Hmm, I wasn’t aware there was another usage. I thought that was what was always meant by proper acceleration. In any case, here we usually default to the usage in most modern textbooks.

 

[vanhees71]

E.g., Wikipedia claims that proper acceleration is
$$\vec{\alpha}=\frac{\mathrm{d \vec{w}}}{\mathrm{d} t},$$
where
$$\vec{w}=c \vec{u}=\frac{\mathrm{d} \vec{x}}{\mathrm{d} \tau}.$$
That quantity, however doesn't make any sense to me, if you ask me.

 

[vanhees71]

I was meaning "the reading on your accelerometer", which I think is the spatial components of the four-acceleration (assuming you actually have three mutually orthogonal accelerometers).
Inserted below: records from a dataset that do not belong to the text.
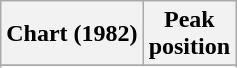
Chart (1982) [72, 34]
Peakposition [189, 34]
Identify which cell holds the provided text, then report its (x, y) central coordinate. 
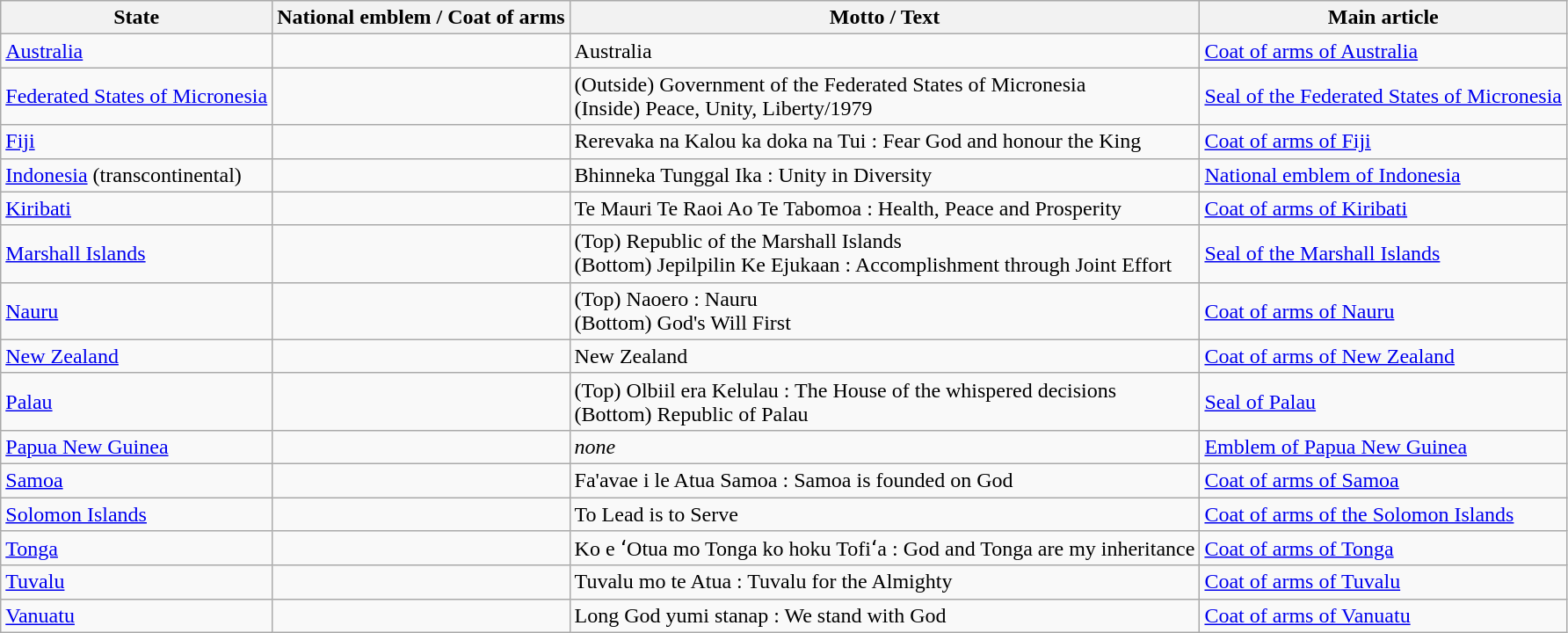
Emblem of Papua New Guinea (1383, 446)
Coat of arms of Samoa (1383, 480)
Coat of arms of Tuvalu (1383, 582)
Coat of arms of New Zealand (1383, 356)
Nauru (137, 311)
Coat of arms of Nauru (1383, 311)
Main article (1383, 18)
Tuvalu (137, 582)
Ko e ʻOtua mo Tonga ko hoku Tofiʻa : God and Tonga are my inheritance (884, 548)
Coat of arms of Kiribati (1383, 208)
Tonga (137, 548)
Long God yumi stanap : We stand with God (884, 615)
none (884, 446)
(Top) Naoero : Nauru (Bottom) God's Will First (884, 311)
National emblem of Indonesia (1383, 175)
Samoa (137, 480)
Solomon Islands (137, 514)
To Lead is to Serve (884, 514)
(Top) Olbiil era Kelulau : The House of the whispered decisions (Bottom) Republic of Palau (884, 401)
Seal of Palau (1383, 401)
Kiribati (137, 208)
Te Mauri Te Raoi Ao Te Tabomoa : Health, Peace and Prosperity (884, 208)
Papua New Guinea (137, 446)
Coat of arms of Tonga (1383, 548)
Bhinneka Tunggal Ika : Unity in Diversity (884, 175)
Coat of arms of Australia (1383, 51)
Coat of arms of Vanuatu (1383, 615)
Coat of arms of the Solomon Islands (1383, 514)
Federated States of Micronesia (137, 97)
Coat of arms of Fiji (1383, 142)
Vanuatu (137, 615)
Seal of the Marshall Islands (1383, 253)
Rerevaka na Kalou ka doka na Tui : Fear God and honour the King (884, 142)
(Outside) Government of the Federated States of Micronesia (Inside) Peace, Unity, Liberty/1979 (884, 97)
Fiji (137, 142)
National emblem / Coat of arms (421, 18)
Marshall Islands (137, 253)
(Top) Republic of the Marshall Islands (Bottom) Jepilpilin Ke Ejukaan : Accomplishment through Joint Effort (884, 253)
Tuvalu mo te Atua : Tuvalu for the Almighty (884, 582)
Motto / Text (884, 18)
Palau (137, 401)
Indonesia (transcontinental) (137, 175)
State (137, 18)
Fa'avae i le Atua Samoa : Samoa is founded on God (884, 480)
Seal of the Federated States of Micronesia (1383, 97)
Given the constraint that four-acceleration is orthogonal to four-velocity, are the two meanings not equivalent? Or am I being daft?
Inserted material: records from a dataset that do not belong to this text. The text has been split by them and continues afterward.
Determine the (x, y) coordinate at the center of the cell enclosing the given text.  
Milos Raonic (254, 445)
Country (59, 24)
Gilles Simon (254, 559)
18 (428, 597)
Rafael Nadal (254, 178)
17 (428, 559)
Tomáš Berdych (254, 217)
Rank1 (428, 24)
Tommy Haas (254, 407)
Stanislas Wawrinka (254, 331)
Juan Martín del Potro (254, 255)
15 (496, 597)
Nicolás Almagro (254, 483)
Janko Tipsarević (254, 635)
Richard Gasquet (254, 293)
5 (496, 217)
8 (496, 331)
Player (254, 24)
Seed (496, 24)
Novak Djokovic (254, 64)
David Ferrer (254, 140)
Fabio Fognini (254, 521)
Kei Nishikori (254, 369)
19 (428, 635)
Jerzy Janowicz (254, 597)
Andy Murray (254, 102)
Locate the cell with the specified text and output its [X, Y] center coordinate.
It's not clear to me, what you mean by "accelerometer". You need to give a concrete device and in which frame it's used.

Of curse the proper acceleration in both my sense and in Wikipedia's sense is Lorentz orthogonal to the four-velocity since
$$w_{\mu} w^{\mu}=c^2 u_{\mu} u^{\mu}=c^2=\text{const},$$
from which both
$$w_{\mu} a^{\mu} =\frac{1}{2} \frac{\mathrm{d} (w^{\mu} w_{\mu}) }{\mathrm{d} \tau}=0$$
and
$$w_{\mu} \alpha^{\mu} = \frac{1}{2} \frac{\mathrm{d} (w^{\mu} w_{\mu}) }{\mathrm{d} t}=0.$$

 

[Dale]

That quantity, however doesn't make any sense to me, if you ask me.
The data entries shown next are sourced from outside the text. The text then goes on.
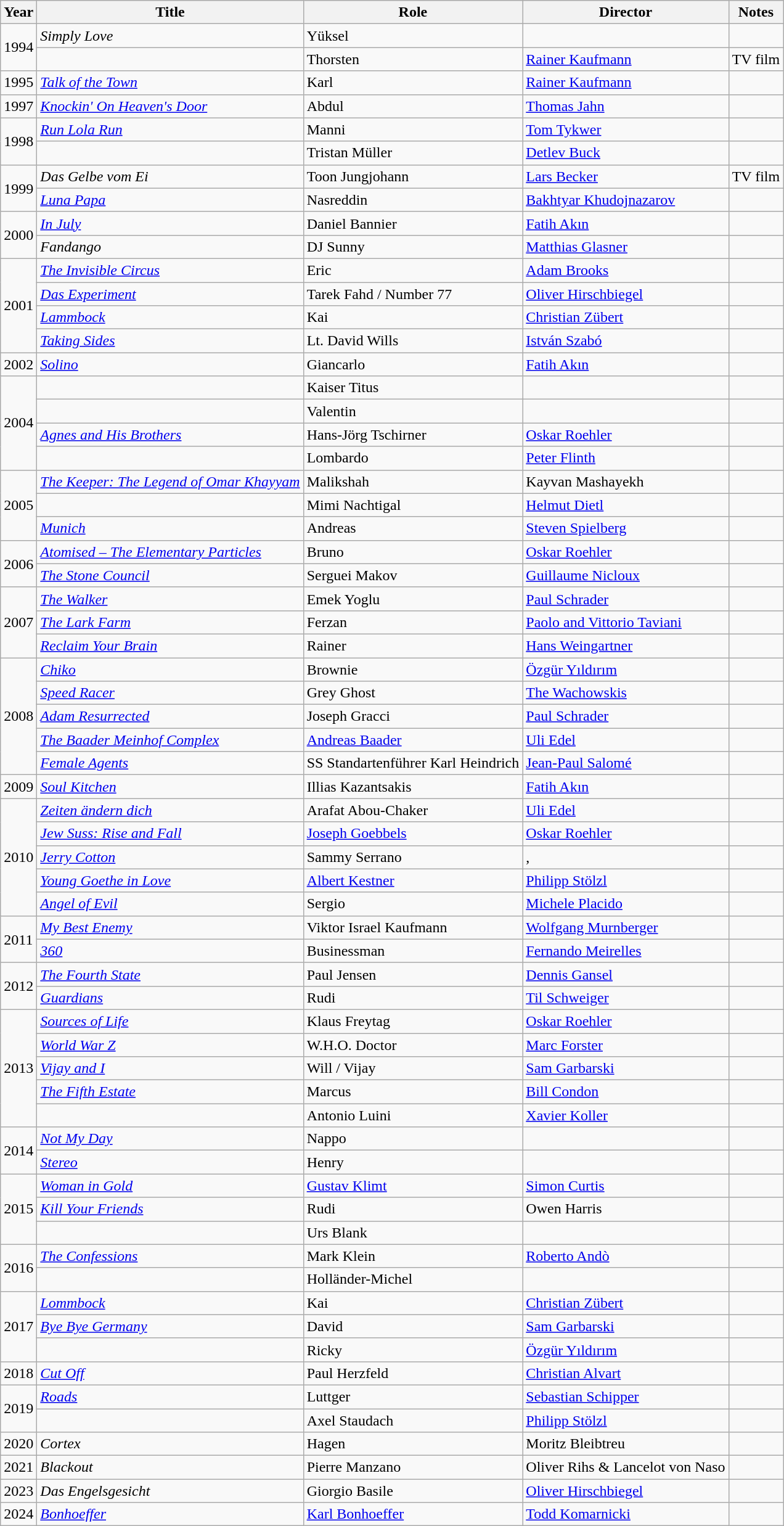
Agnes and His Brothers [170, 435]
Nappo [413, 1138]
The Stone Council [170, 575]
Lombardo [413, 458]
2005 [18, 505]
2000 [18, 235]
Jean-Paul Salomé [626, 763]
Reclaim Your Brain [170, 645]
Simon Curtis [626, 1185]
2004 [18, 423]
Christian Alvart [626, 1373]
Joseph Gracci [413, 716]
The Confessions [170, 1256]
Bakhtyar Khudojnazarov [626, 200]
In July [170, 223]
2006 [18, 563]
2007 [18, 622]
Thorsten [413, 59]
Owen Harris [626, 1209]
W.H.O. Doctor [413, 1045]
Title [170, 12]
2002 [18, 364]
Angel of Evil [170, 904]
Oliver Rihs & Lancelot von Naso [626, 1467]
The Fifth Estate [170, 1092]
The Fourth State [170, 974]
Gustav Klimt [413, 1185]
Marc Forster [626, 1045]
Kaiser Titus [413, 388]
Lars Becker [626, 176]
2016 [18, 1267]
Notes [756, 12]
Vijay and I [170, 1068]
Karl [413, 83]
Ferzan [413, 622]
Guillaume Nicloux [626, 575]
Businessman [413, 950]
Henry [413, 1162]
Jerry Cotton [170, 857]
Roads [170, 1396]
DJ Sunny [413, 247]
Hagen [413, 1443]
Fernando Meirelles [626, 950]
Peter Flinth [626, 458]
Serguei Makov [413, 575]
Guardians [170, 997]
Bonhoeffer [170, 1514]
Munich [170, 528]
2001 [18, 305]
2024 [18, 1514]
Lammbock [170, 317]
Eric [413, 270]
Woman in Gold [170, 1185]
Female Agents [170, 763]
, [626, 857]
360 [170, 950]
1995 [18, 83]
Karl Bonhoeffer [413, 1514]
Das Experiment [170, 294]
2014 [18, 1150]
Roberto Andò [626, 1256]
Illias Kazantsakis [413, 786]
Tristan Müller [413, 153]
Rainer [413, 645]
1997 [18, 106]
Talk of the Town [170, 83]
Valentin [413, 411]
2020 [18, 1443]
Manni [413, 129]
Mark Klein [413, 1256]
2010 [18, 857]
2018 [18, 1373]
Thomas Jahn [626, 106]
Daniel Bannier [413, 223]
The Invisible Circus [170, 270]
Marcus [413, 1092]
1999 [18, 188]
Nasreddin [413, 200]
Pierre Manzano [413, 1467]
Paul Herzfeld [413, 1373]
Holländer-Michel [413, 1279]
2021 [18, 1467]
Detlev Buck [626, 153]
The Wachowskis [626, 693]
Sergio [413, 904]
2023 [18, 1490]
Grey Ghost [413, 693]
2009 [18, 786]
Lt. David Wills [413, 341]
Klaus Freytag [413, 1021]
1998 [18, 141]
Das Engelsgesicht [170, 1490]
The Lark Farm [170, 622]
The Walker [170, 598]
Brownie [413, 669]
Albert Kestner [413, 880]
Michele Placido [626, 904]
Tarek Fahd / Number 77 [413, 294]
Director [626, 12]
Role [413, 12]
Helmut Dietl [626, 505]
The Keeper: The Legend of Omar Khayyam [170, 481]
2019 [18, 1408]
Giorgio Basile [413, 1490]
Sebastian Schipper [626, 1396]
Knockin' On Heaven's Door [170, 106]
Adam Resurrected [170, 716]
World War Z [170, 1045]
2012 [18, 986]
Steven Spielberg [626, 528]
Tom Tykwer [626, 129]
Cut Off [170, 1373]
Ricky [413, 1349]
Solino [170, 364]
Giancarlo [413, 364]
Antonio Luini [413, 1115]
Andreas [413, 528]
Sammy Serrano [413, 857]
István Szabó [626, 341]
Joseph Goebbels [413, 833]
2015 [18, 1209]
Sources of Life [170, 1021]
Bill Condon [626, 1092]
Paolo and Vittorio Taviani [626, 622]
Adam Brooks [626, 270]
Axel Staudach [413, 1419]
The Baader Meinhof Complex [170, 740]
Bruno [413, 552]
Xavier Koller [626, 1115]
Speed Racer [170, 693]
David [413, 1326]
Kayvan Mashayekh [626, 481]
Viktor Israel Kaufmann [413, 927]
Matthias Glasner [626, 247]
Andreas Baader [413, 740]
Zeiten ändern dich [170, 810]
Not My Day [170, 1138]
Jew Suss: Rise and Fall [170, 833]
Toon Jungjohann [413, 176]
Will / Vijay [413, 1068]
Young Goethe in Love [170, 880]
Cortex [170, 1443]
Wolfgang Murnberger [626, 927]
SS Standartenführer Karl Heindrich [413, 763]
Kill Your Friends [170, 1209]
My Best Enemy [170, 927]
Luttger [413, 1396]
Hans-Jörg Tschirner [413, 435]
Dennis Gansel [626, 974]
Til Schweiger [626, 997]
Bye Bye Germany [170, 1326]
Blackout [170, 1467]
Yüksel [413, 36]
Todd Komarnicki [626, 1514]
Paul Jensen [413, 974]
Stereo [170, 1162]
Emek Yoglu [413, 598]
2008 [18, 716]
Das Gelbe vom Ei [170, 176]
Hans Weingartner [626, 645]
Abdul [413, 106]
2013 [18, 1068]
Lommbock [170, 1302]
Year [18, 12]
Atomised – The Elementary Particles [170, 552]
Arafat Abou-Chaker [413, 810]
Chiko [170, 669]
1994 [18, 47]
Taking Sides [170, 341]
Urs Blank [413, 1232]
Mimi Nachtigal [413, 505]
Luna Papa [170, 200]
Run Lola Run [170, 129]
Malikshah [413, 481]
2011 [18, 939]
Simply Love [170, 36]
Fandango [170, 247]
Moritz Bleibtreu [626, 1443]
2017 [18, 1326]
Soul Kitchen [170, 786]
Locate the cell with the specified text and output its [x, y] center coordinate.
Hmm, Same here. I have not seen that before, but I don’t see how that quantity would be useful. It is not covariant, it is not equal to the reading on the accelerometer, and it is also not the acceleration in the reference frame.

Seems like a wiki error

 

[vanhees71]

Hmm, Same here. I have not seen that before, but I don’t see how that quantity would be useful. It is not covariant, it is not equal to the reading on the accelerometer, and it is also not the acceleration in the reference frame.

Seems like a wiki error

Yes, me too. Also they are schizophrenic, because within GR they use the proper definition of proper acceleration:

https://en.wikipedia.org/wiki/Proper_acceleration#In_curved_spacetime

 

[PeterDonis]

Wikipedia claims

This seems like a good time to reiterate that Wikipedia is not an acceptable source. That's not to say we never reference it here, just that when we do reference it, it's because we've already determined by other means that it happens to be reasonably accurate in that particular case. In cases where it isn't, we don't reference it; and we don't expect it to be accurate all the time.

The literature is not unique using this term.

I'm not aware of any modern literature that uses "proper acceleration" in any other way than the way we've been describing here. It's possible that there are older sources that do.

 

[Mark44]

E.g., Wikipedia claims that proper acceleration is
$$\vec{\alpha}=\mathrm{d \vec{w}}{\mathrm{d} t},$$

Shouldn't this be $\vec{\alpha}=\frac{\mathrm{d \vec{w}}}{{\mathrm{d} t}}$?

 

[vanhees71]

Indeed, I've corrected it in the original posting. It's of course not very clever to use this definition, because it's not covariant and leads to misunderstandings easily. In modern textbooks and in the scientific literature one uses covariant quantities, and proper acceleration is defined by (in my notation)
$$a^{\mu}=c \frac{\mathrm{d} u^{\mu}}{\mathrm{d} \tau},$$
where $\tau$ is the proper time of the particle, and
$$u^{\mu}=\frac{\mathrm{d} x^{\mu}}{\mathrm{d} s}=\frac{1}{c} \frac{\mathrm{d} x^{\mu}}{\mathrm{d} \tau}.$$
As in Newtonion physics, which is momentarily valid in the restframe of the particle at the instant of time in question, thus the modern definition of (proper) acceleration is
$$a^{\mu}=\frac{\mathrm{d}^2 x^{\mu}}{\mathrm{d} \tau^2}.$$
Of course, there might be still textbooks around, which treat the issue otherwise, because they haven't read the literature for 110 years!